Disc Review

Who Cares? / Rex Orange County (Rex Orange County/Sony Music Entertainment)

フー・ケアズ?/レックス・オレンジ・カウンティ

Z世代、とか?

よくわかりませんが。とりあえず、そのZ世代とやらを代表するポップ・ソング・メイカーとか言われてます。英国の若きシンガー・ソングライター、レックス・オレンジ・カウンティことアレクサンダー・オコナー。2019年の『ポニー』以来、またまた久々、2年半ぶりの新作が届きましたー!

通算4作目、メジャー移籍後の2作目。今回はオランダに渡って、当地で同趣向の活動を展開している音楽仲間、ベニー・シングスとタッグを組んだ1枚だ。ベニー・シングスとは2017年のシングル「ラヴィング・イズ・イージー」以来の共演になる。“1970年代AMポップ系”とか言われるタイプの音楽をこよなく愛する2人のコラボだけに、もう全編そうした手触りが横溢。
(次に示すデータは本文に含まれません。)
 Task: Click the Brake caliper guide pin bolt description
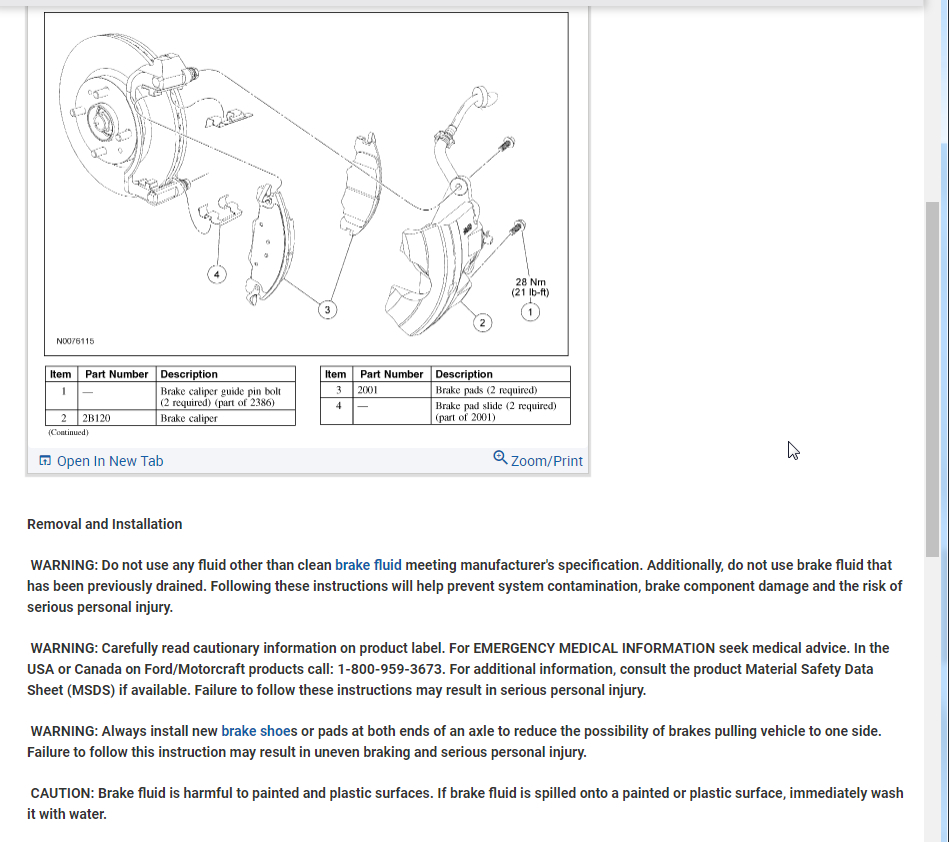coord(221,396)
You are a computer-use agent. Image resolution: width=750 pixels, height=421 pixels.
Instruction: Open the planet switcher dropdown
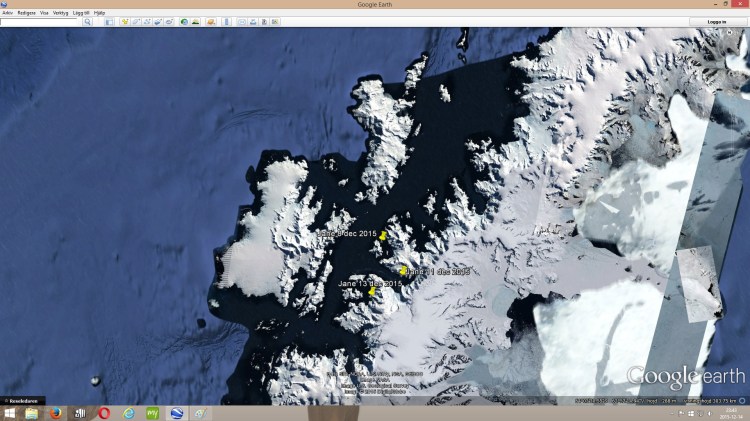(x=211, y=21)
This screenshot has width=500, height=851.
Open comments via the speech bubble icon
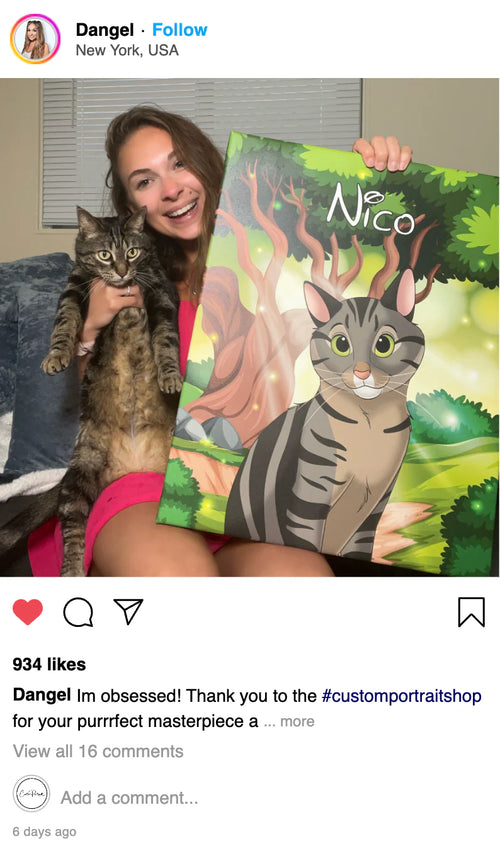(78, 613)
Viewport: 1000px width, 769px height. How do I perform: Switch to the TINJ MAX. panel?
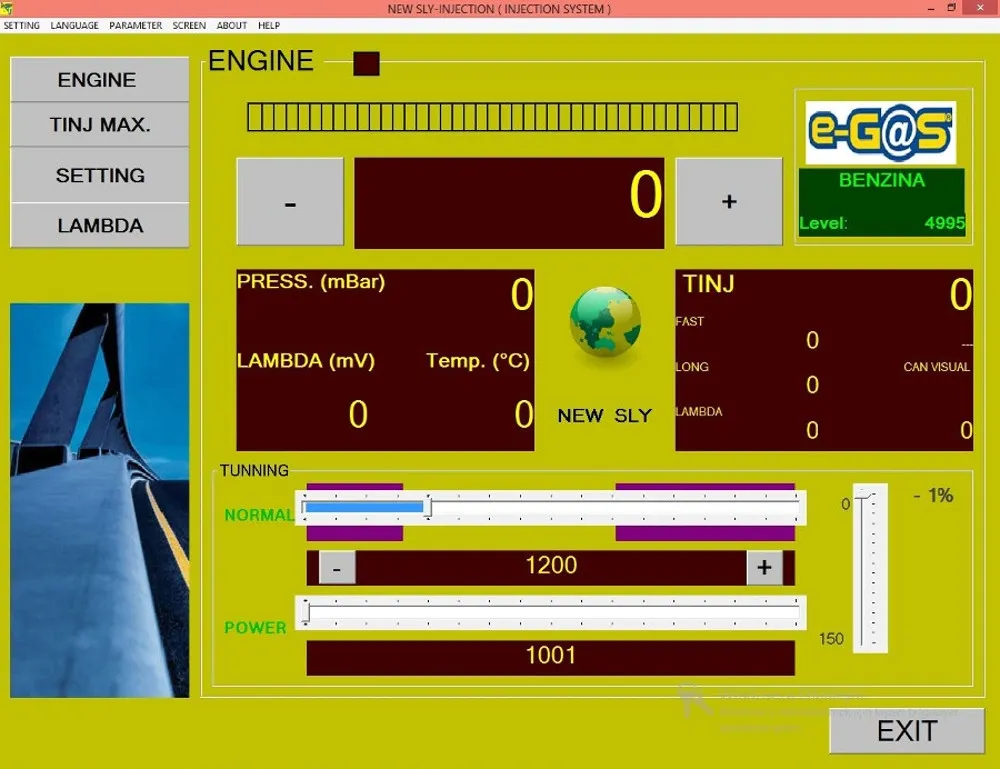[99, 124]
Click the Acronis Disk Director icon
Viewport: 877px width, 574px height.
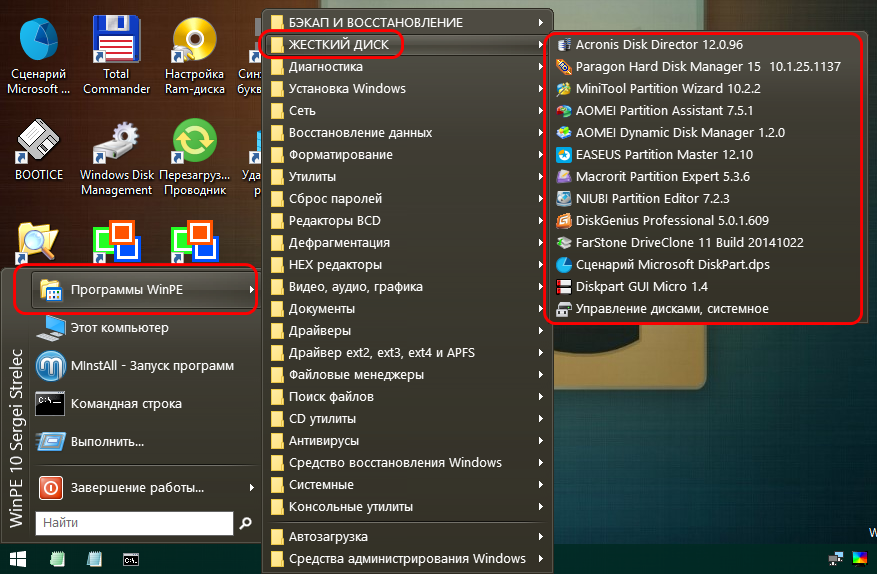click(563, 45)
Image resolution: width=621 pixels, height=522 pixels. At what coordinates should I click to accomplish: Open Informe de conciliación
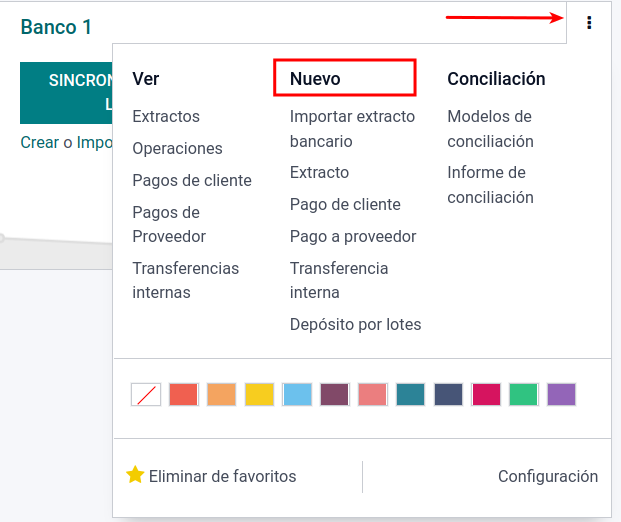tap(490, 185)
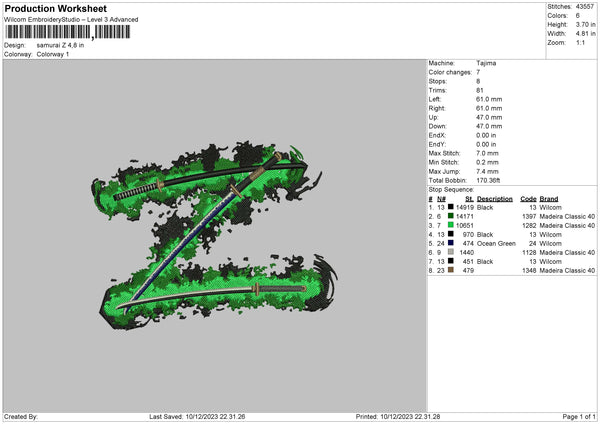This screenshot has width=600, height=424.
Task: Click the black swatch in stop 1
Action: 452,207
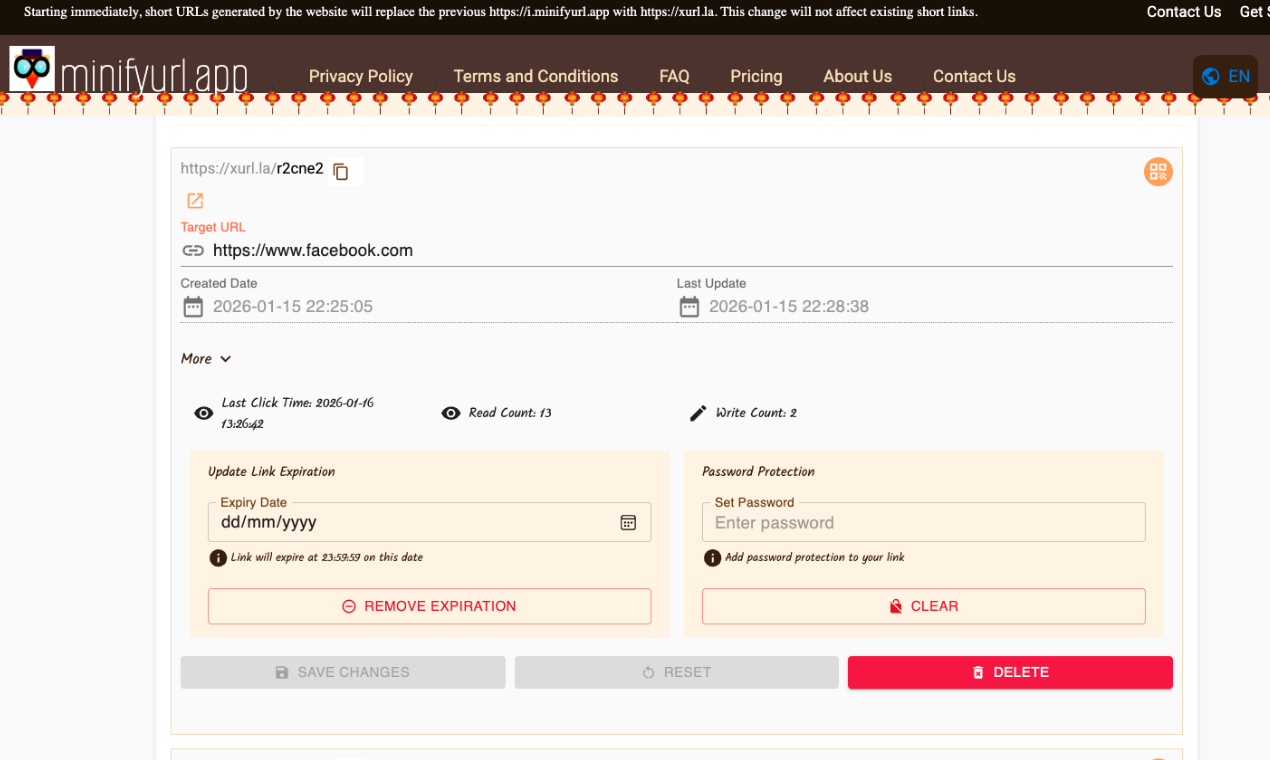Go to the About Us page

(x=857, y=76)
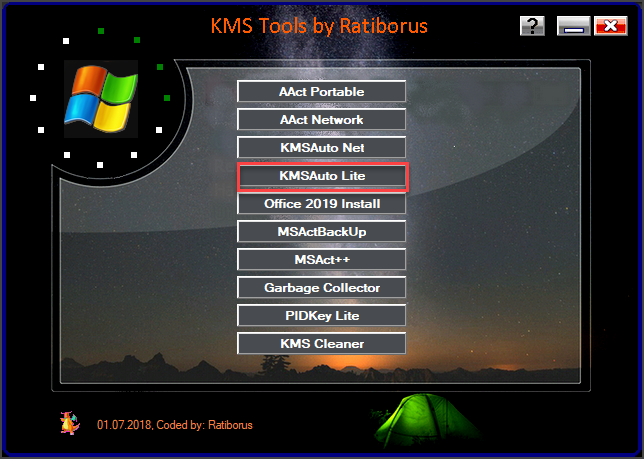
Task: Select the highlighted KMSAuto Lite button
Action: [321, 176]
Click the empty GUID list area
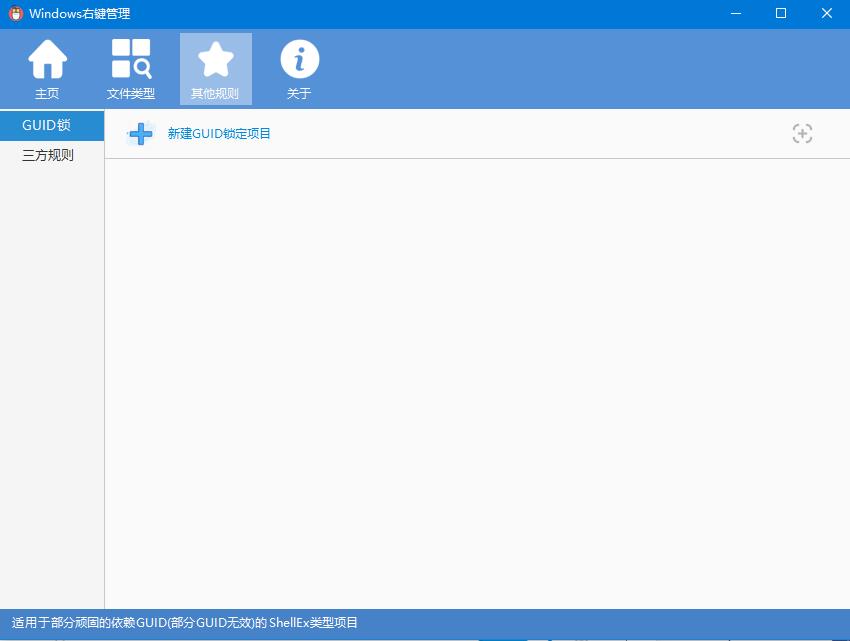This screenshot has height=641, width=850. point(476,380)
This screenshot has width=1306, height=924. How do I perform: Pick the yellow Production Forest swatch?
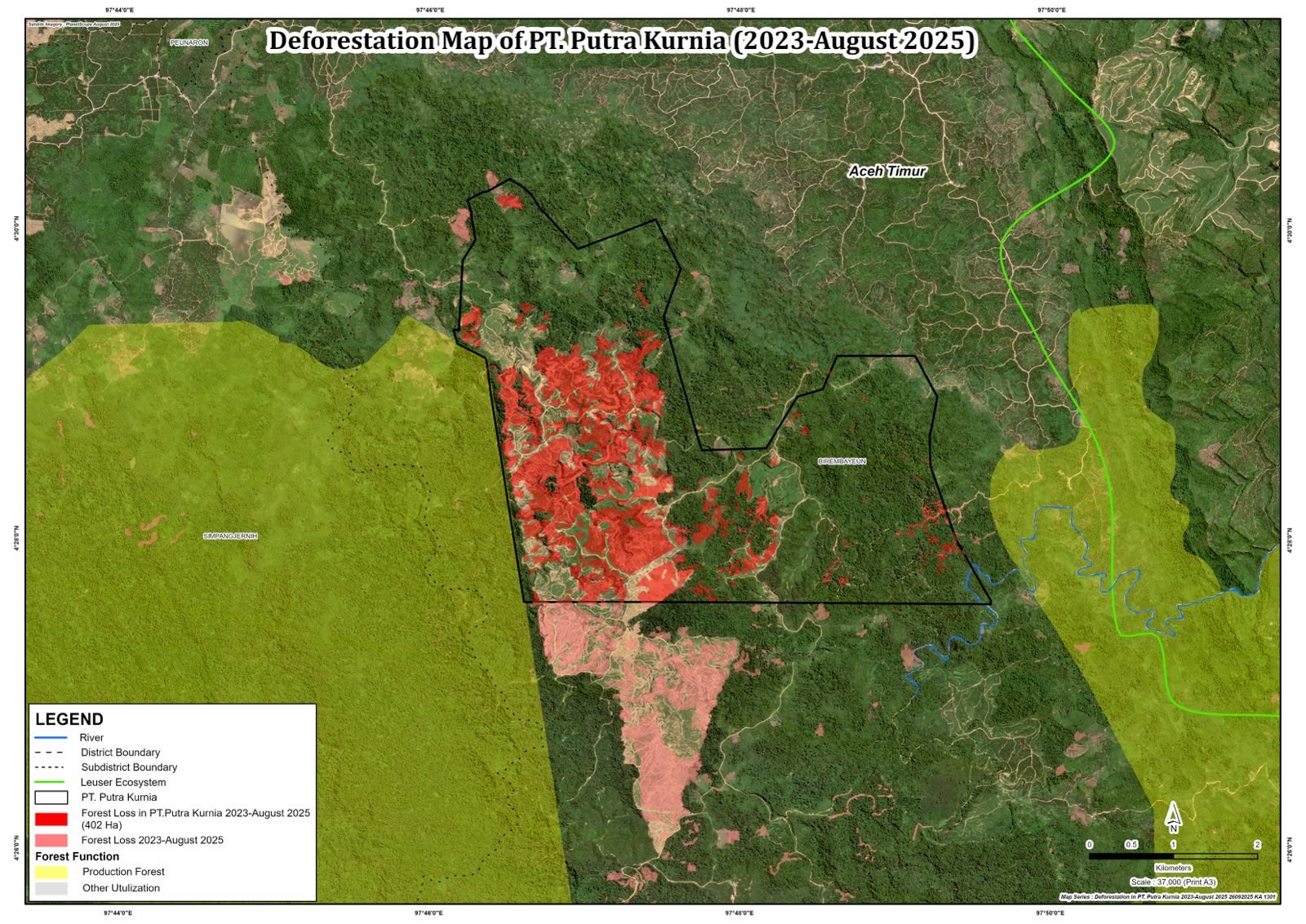(51, 872)
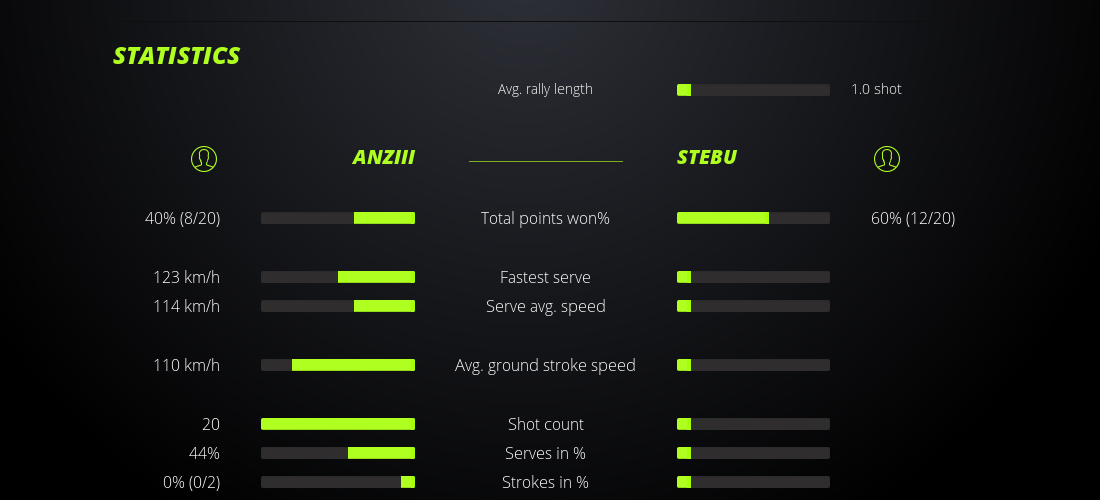Viewport: 1100px width, 500px height.
Task: Click STEBU's player profile icon
Action: tap(886, 158)
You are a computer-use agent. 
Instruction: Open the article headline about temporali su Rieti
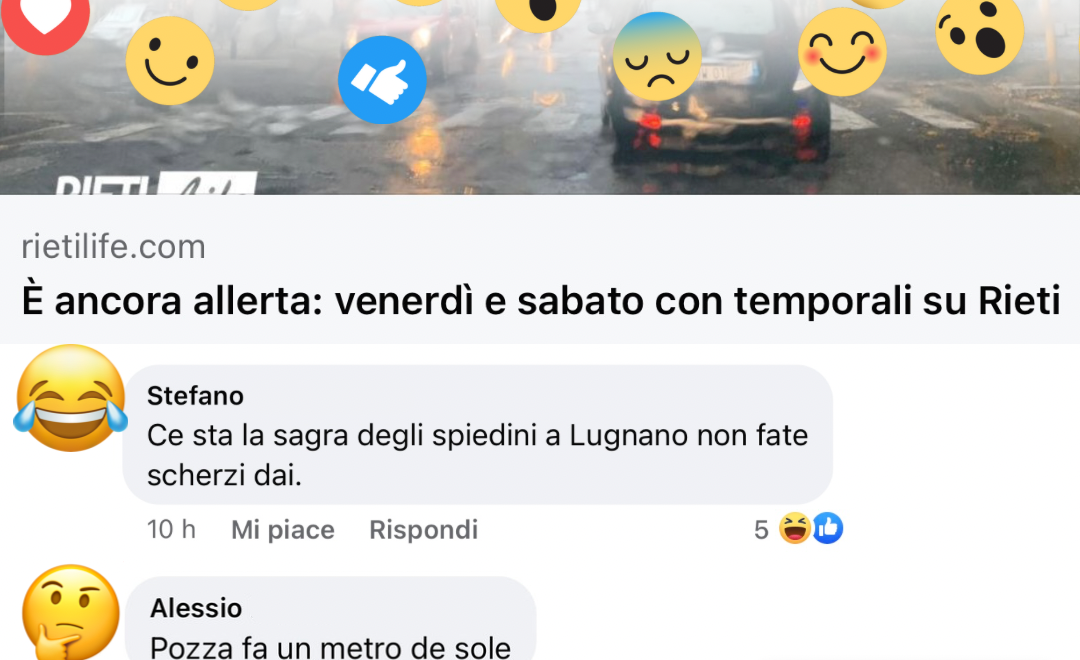point(541,300)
基本路線はこれまで通り。スティーヴィー・ワンダー、エルトン・ジョン、ハリー・ニルソン、コリン・ブランストーン、ランディ・ニューマンといった往年のポップ・クリエイターたちの味と、ウィーザーやベック以降の一周ねじれたポップ感覚と、現在23歳という世代ならではのヒップホップ的編集感覚と…。そうしたもろもろが絡まり合いながら織りなすポップでキュートな独特の世界観。

ただ、今回はこれまでよりぐっと外向きになった手触りもあって。メロディのわかりやすさも増したし。室内楽っぽいストリングス・セクションのフィーチャー仕方とかもキャッチーだし。なんだかとても魅力的。ソングライターとして、サウンド・クリエイターとして、成熟ぶりを無理なく自然体でアピールしてくれている。

ストリングスによるイントロの旋律に、げ、小林明子か? と一瞬たじろいだ後、軽快な展開へと突入する先行シングル「キープ・イット・アップ」で幕開け。ニルソンとスティーヴィーが融合したみたいな「オープン・ザ・ウィンドウ」にはレックス・オレンジ・カウンティの存在を世に知らしめる上で大きな役割を果たしたタイラー・ザ・クリエイターが客演し、ゆるいヒップホップ感覚を提供。さらに、ストリングス・アンサンブルがバックアップするチェンバーっぽいパートとホットなビートを伴ったパートとがくるくる交錯する「ワース・イット」へと続いて。冒頭だけでいきなり惹きつけられる。

その後も、思いのほかストレートなラヴ・ソング「アメイジング」とか、メロウなメロとファンキーなビートがいい塩梅に交じり合う「ワン・イン・ア・ミリオン」とか、ロジャー・ニコルスとアンドリュー・ゴールドが合体したみたいな「7AM」とか、後期フリートウッド・マックみたいな「ザ・シェイド」とか、ちょいジャジーな「メイキング・タイム」とか、いい曲ぞろい。

いきなりやってきた春にぴったりの1枚かも。国内盤(Amazon / Tower)は3月30日に発売だそうです。そちらにはアコースティック・スタイルで新録した「メイキング・タイム」の別ヴァージョンがボーナス収録されるとか。